(Beginning of Data to examine)
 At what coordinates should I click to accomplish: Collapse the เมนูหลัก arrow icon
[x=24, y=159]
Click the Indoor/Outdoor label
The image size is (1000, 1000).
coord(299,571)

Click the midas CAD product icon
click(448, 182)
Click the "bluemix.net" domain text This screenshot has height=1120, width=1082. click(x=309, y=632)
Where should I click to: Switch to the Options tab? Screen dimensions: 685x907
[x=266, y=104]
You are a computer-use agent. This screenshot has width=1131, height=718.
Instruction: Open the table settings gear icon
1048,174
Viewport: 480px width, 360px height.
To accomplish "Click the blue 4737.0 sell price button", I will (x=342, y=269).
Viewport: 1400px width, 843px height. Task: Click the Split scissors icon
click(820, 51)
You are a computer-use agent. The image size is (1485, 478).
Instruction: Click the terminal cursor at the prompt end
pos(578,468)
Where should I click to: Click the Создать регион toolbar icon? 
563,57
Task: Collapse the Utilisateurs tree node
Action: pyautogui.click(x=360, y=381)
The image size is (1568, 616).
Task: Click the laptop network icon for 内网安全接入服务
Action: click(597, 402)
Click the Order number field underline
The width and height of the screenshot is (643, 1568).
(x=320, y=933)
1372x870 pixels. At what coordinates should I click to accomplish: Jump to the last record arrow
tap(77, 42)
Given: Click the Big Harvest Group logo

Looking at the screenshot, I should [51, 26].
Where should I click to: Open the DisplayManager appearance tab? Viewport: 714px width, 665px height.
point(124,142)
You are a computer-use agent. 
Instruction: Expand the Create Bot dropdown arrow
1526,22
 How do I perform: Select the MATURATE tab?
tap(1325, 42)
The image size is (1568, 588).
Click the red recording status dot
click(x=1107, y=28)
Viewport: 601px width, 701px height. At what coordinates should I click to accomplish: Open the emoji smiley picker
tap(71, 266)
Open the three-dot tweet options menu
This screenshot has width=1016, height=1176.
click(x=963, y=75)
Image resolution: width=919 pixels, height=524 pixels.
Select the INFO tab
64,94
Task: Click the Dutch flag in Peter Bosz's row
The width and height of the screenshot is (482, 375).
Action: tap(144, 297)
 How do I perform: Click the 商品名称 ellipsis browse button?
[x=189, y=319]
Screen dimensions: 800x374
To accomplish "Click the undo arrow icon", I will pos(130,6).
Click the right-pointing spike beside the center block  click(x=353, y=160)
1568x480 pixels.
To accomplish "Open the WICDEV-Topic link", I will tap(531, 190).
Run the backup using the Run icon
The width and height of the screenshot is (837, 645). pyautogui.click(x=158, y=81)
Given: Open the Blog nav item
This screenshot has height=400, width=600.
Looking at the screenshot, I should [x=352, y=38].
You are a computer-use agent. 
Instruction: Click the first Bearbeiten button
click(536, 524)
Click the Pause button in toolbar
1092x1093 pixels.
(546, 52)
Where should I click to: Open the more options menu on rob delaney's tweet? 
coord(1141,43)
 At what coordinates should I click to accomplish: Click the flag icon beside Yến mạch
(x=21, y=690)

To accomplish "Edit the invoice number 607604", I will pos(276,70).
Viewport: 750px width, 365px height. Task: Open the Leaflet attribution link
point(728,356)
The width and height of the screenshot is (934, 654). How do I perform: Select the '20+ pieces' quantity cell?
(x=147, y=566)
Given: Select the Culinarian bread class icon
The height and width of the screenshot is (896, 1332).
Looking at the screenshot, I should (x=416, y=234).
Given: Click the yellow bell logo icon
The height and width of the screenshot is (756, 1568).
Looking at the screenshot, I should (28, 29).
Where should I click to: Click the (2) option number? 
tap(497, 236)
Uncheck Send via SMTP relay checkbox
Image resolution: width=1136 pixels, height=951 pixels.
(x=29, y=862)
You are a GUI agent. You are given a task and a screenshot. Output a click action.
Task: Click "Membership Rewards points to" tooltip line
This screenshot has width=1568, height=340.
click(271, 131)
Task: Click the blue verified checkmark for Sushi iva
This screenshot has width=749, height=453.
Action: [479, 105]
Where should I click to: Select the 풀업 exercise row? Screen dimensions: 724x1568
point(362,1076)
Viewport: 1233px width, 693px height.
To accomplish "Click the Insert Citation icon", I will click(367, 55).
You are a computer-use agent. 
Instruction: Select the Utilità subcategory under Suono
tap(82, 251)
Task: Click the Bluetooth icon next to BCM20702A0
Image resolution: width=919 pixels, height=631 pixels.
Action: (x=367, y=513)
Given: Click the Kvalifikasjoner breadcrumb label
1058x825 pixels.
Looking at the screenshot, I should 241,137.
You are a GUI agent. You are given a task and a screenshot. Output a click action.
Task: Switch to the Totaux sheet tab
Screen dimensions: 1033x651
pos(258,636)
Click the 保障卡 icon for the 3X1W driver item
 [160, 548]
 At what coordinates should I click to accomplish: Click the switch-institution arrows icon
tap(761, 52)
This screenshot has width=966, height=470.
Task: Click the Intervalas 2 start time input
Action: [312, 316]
(End of Data to examine)
Each line above must be retyped exactly in the response.

# Exercise answer:
 At what coordinates should I click to accomplish: Collapse the เมนูหลัก arrow icon
[x=24, y=159]
Click the Indoor/Outdoor label
The image size is (1000, 1000).
coord(299,571)

Click the midas CAD product icon
click(448, 182)
Click the "bluemix.net" domain text This screenshot has height=1120, width=1082. click(x=309, y=632)
Where should I click to: Switch to the Options tab? Screen dimensions: 685x907
[x=266, y=104]
You are a computer-use agent. This screenshot has width=1131, height=718.
Instruction: Open the table settings gear icon
1048,174
Viewport: 480px width, 360px height.
To accomplish "Click the blue 4737.0 sell price button", I will (x=342, y=269).
Viewport: 1400px width, 843px height. Task: Click the Split scissors icon
click(820, 51)
You are a computer-use agent. The image size is (1485, 478).
Instruction: Click the terminal cursor at the prompt end
pos(578,468)
Where should I click to: Click the Создать регион toolbar icon? 
563,57
Task: Collapse the Utilisateurs tree node
Action: pyautogui.click(x=360, y=381)
The image size is (1568, 616).
Task: Click the laptop network icon for 内网安全接入服务
Action: click(597, 402)
Click the Order number field underline
The width and height of the screenshot is (643, 1568).
(x=320, y=933)
1372x870 pixels. At what coordinates should I click to accomplish: Jump to the last record arrow
tap(77, 42)
Given: Click the Big Harvest Group logo

Looking at the screenshot, I should [51, 26].
Where should I click to: Open the DisplayManager appearance tab? Viewport: 714px width, 665px height.
point(124,142)
You are a computer-use agent. 
Instruction: Expand the Create Bot dropdown arrow
1526,22
 How do I perform: Select the MATURATE tab?
tap(1325, 42)
The image size is (1568, 588).
Click the red recording status dot
click(x=1107, y=28)
Viewport: 601px width, 701px height. At what coordinates should I click to accomplish: Open the emoji smiley picker
tap(71, 266)
Open the three-dot tweet options menu
This screenshot has width=1016, height=1176.
click(x=963, y=75)
Image resolution: width=919 pixels, height=524 pixels.
Select the INFO tab
64,94
Task: Click the Dutch flag in Peter Bosz's row
The width and height of the screenshot is (482, 375).
Action: tap(144, 297)
 How do I perform: Click the 商品名称 ellipsis browse button?
[x=189, y=319]
Screen dimensions: 800x374
To accomplish "Click the undo arrow icon", I will pos(130,6).
Click the right-pointing spike beside the center block  click(x=353, y=160)
1568x480 pixels.
To accomplish "Open the WICDEV-Topic link", I will tap(531, 190).
Run the backup using the Run icon
The width and height of the screenshot is (837, 645). pyautogui.click(x=158, y=81)
Given: Open the Blog nav item
This screenshot has height=400, width=600.
Looking at the screenshot, I should [x=352, y=38].
You are a computer-use agent. 
Instruction: Click the first Bearbeiten button
click(536, 524)
Click the Pause button in toolbar
1092x1093 pixels.
(546, 52)
Where should I click to: Open the more options menu on rob delaney's tweet? 
coord(1141,43)
 At what coordinates should I click to accomplish: Click the flag icon beside Yến mạch
(x=21, y=690)

To accomplish "Edit the invoice number 607604", I will pos(276,70).
Viewport: 750px width, 365px height. Task: Open the Leaflet attribution link
point(728,356)
The width and height of the screenshot is (934, 654). How do I perform: Select the '20+ pieces' quantity cell?
(x=147, y=566)
Given: Select the Culinarian bread class icon
The height and width of the screenshot is (896, 1332).
Looking at the screenshot, I should (x=416, y=234).
Given: Click the yellow bell logo icon
The height and width of the screenshot is (756, 1568).
Looking at the screenshot, I should (28, 29).
Where should I click to: Click the (2) option number? 
tap(497, 236)
Uncheck Send via SMTP relay checkbox
Image resolution: width=1136 pixels, height=951 pixels.
(x=29, y=862)
You are a GUI agent. You are given a task and a screenshot. Output a click action.
Task: Click "Membership Rewards points to" tooltip line
This screenshot has width=1568, height=340.
click(271, 131)
Task: Click the blue verified checkmark for Sushi iva
This screenshot has width=749, height=453.
Action: [479, 105]
Where should I click to: Select the 풀업 exercise row? Screen dimensions: 724x1568
point(362,1076)
Viewport: 1233px width, 693px height.
To accomplish "Click the Insert Citation icon", I will click(367, 55).
You are a computer-use agent. 
Instruction: Select the Utilità subcategory under Suono
tap(82, 251)
Task: Click the Bluetooth icon next to BCM20702A0
Image resolution: width=919 pixels, height=631 pixels.
Action: (x=367, y=513)
Given: Click the Kvalifikasjoner breadcrumb label
1058x825 pixels.
Looking at the screenshot, I should 241,137.
You are a GUI agent. You are given a task and a screenshot. Output a click action.
Task: Switch to the Totaux sheet tab
Screen dimensions: 1033x651
pos(258,636)
Click the 保障卡 icon for the 3X1W driver item
 [160, 548]
 At what coordinates should I click to accomplish: Click the switch-institution arrows icon
tap(761, 52)
This screenshot has width=966, height=470.
Task: Click the Intervalas 2 start time input
Action: [312, 316]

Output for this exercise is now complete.